Directions for this task ▸ The answer must consist solely of the lines from the one containing "Task: Open the user profile icon" through the last line of the records below, repeated exactly, with all pictures omitted.

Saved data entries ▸
-*-*-

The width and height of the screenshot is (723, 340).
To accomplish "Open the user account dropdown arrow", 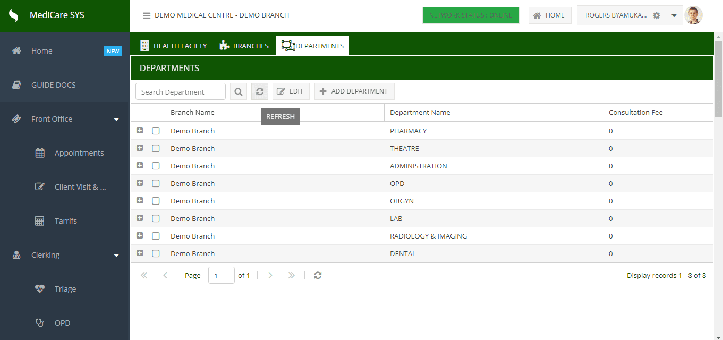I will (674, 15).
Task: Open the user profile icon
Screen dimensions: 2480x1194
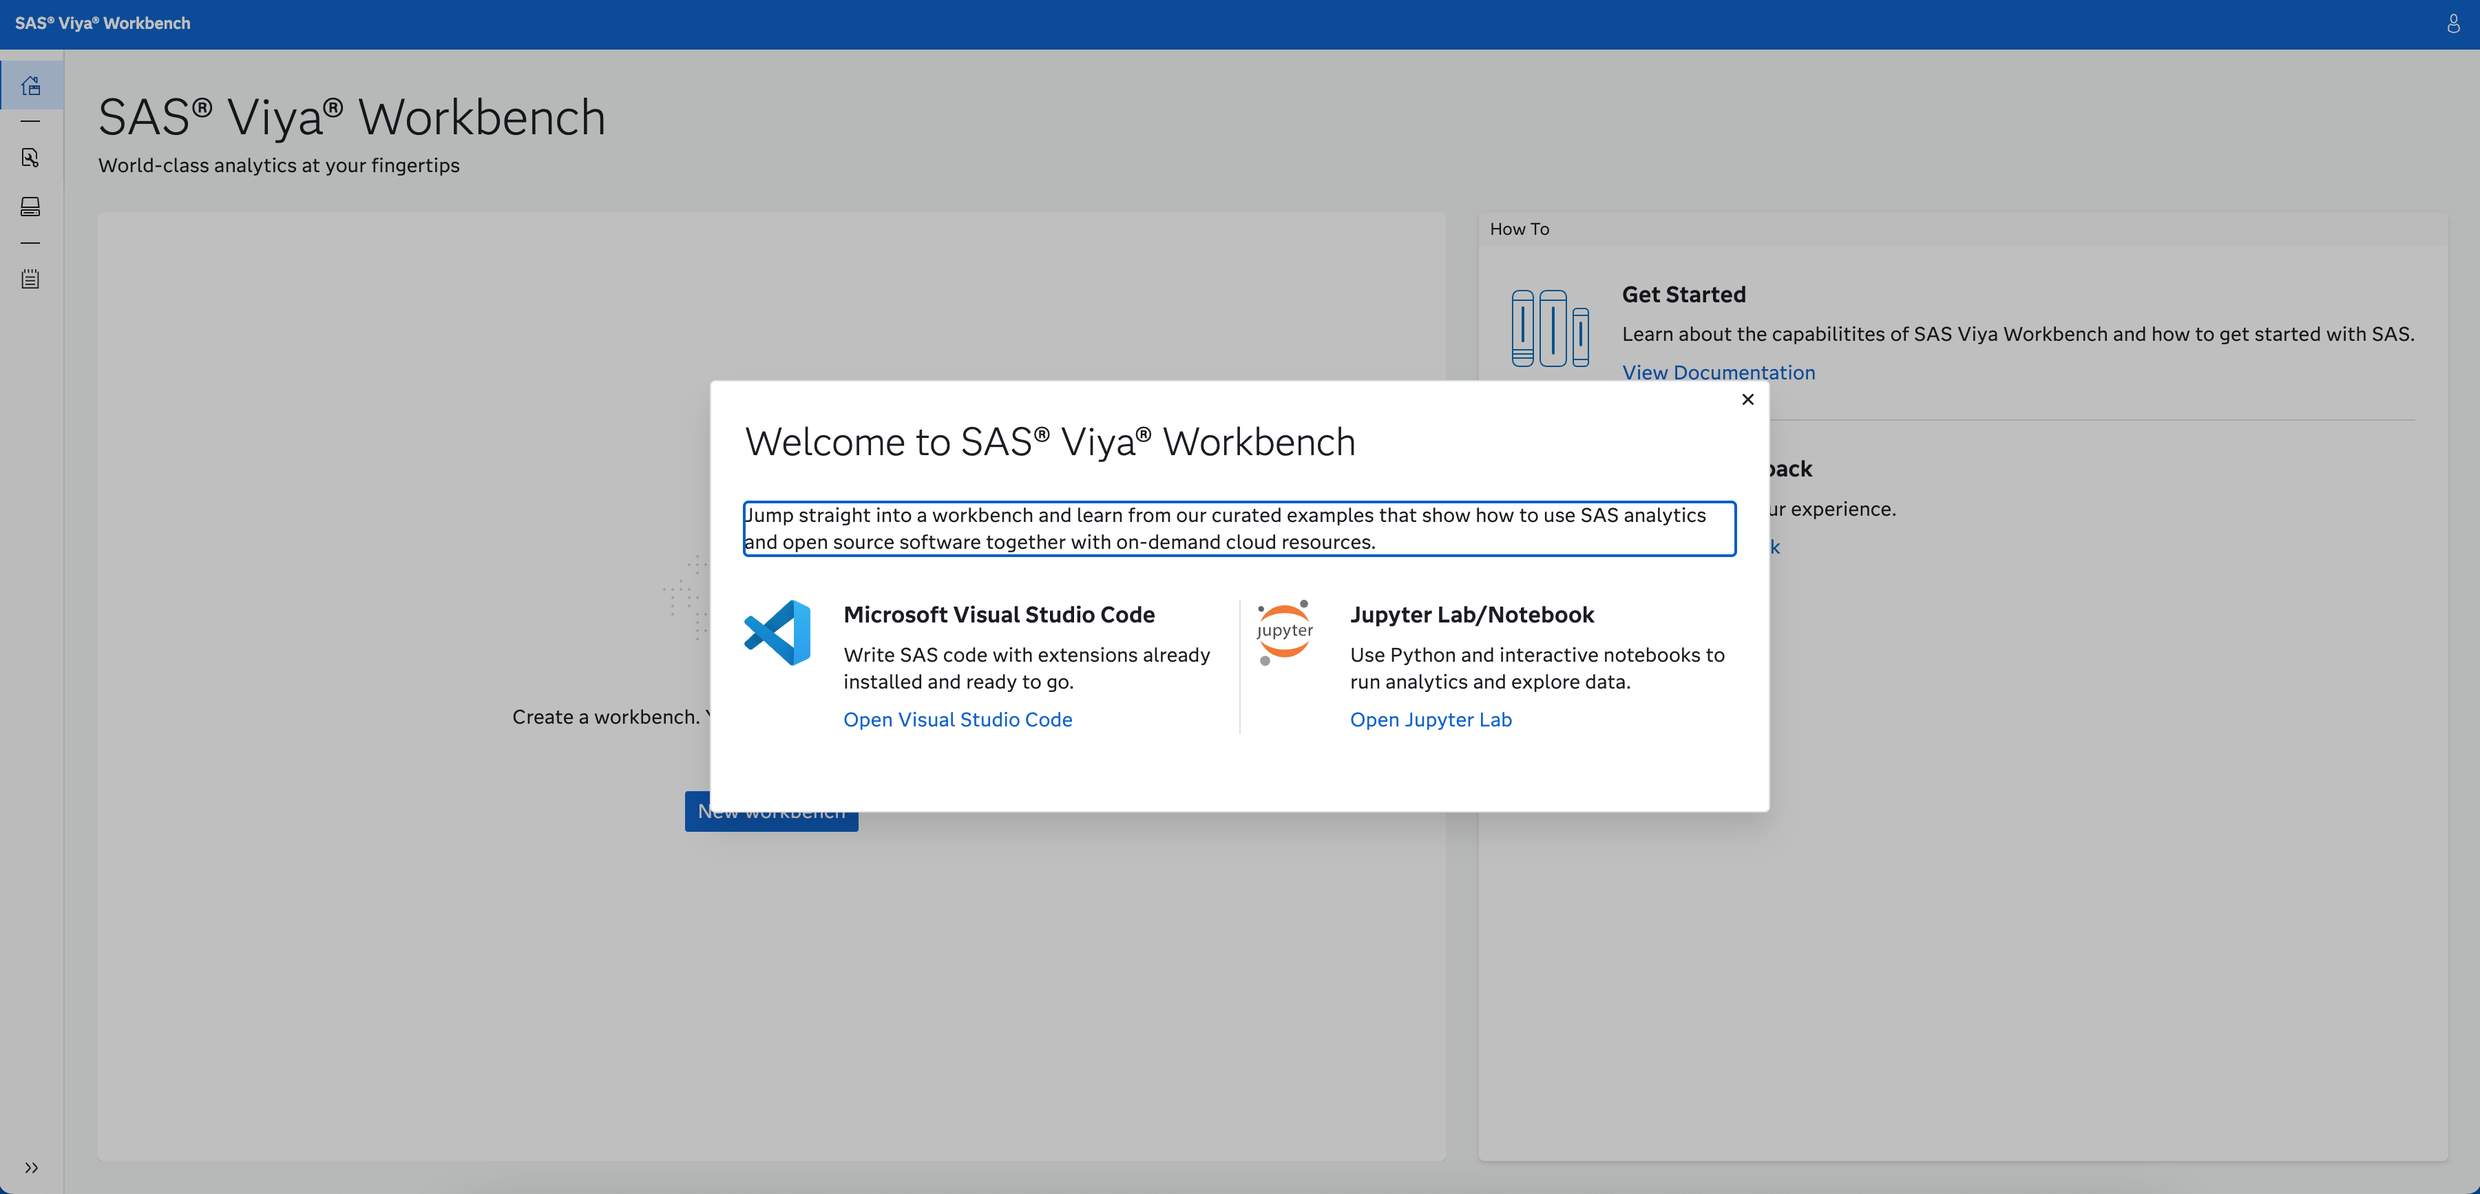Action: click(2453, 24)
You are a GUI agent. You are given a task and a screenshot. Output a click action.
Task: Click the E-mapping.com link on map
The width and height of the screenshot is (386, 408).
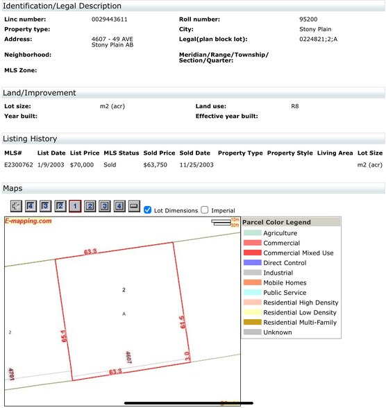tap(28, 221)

-*-*-

Answer for the task ▸
Task: Open the user profile icon
Screen dimensions: 2480x1194
Action: click(2453, 24)
You are a GUI agent. You are given a task and a screenshot. Output a click action.
Task: Click the E-mapping.com link on map
The width and height of the screenshot is (386, 408).
tap(28, 221)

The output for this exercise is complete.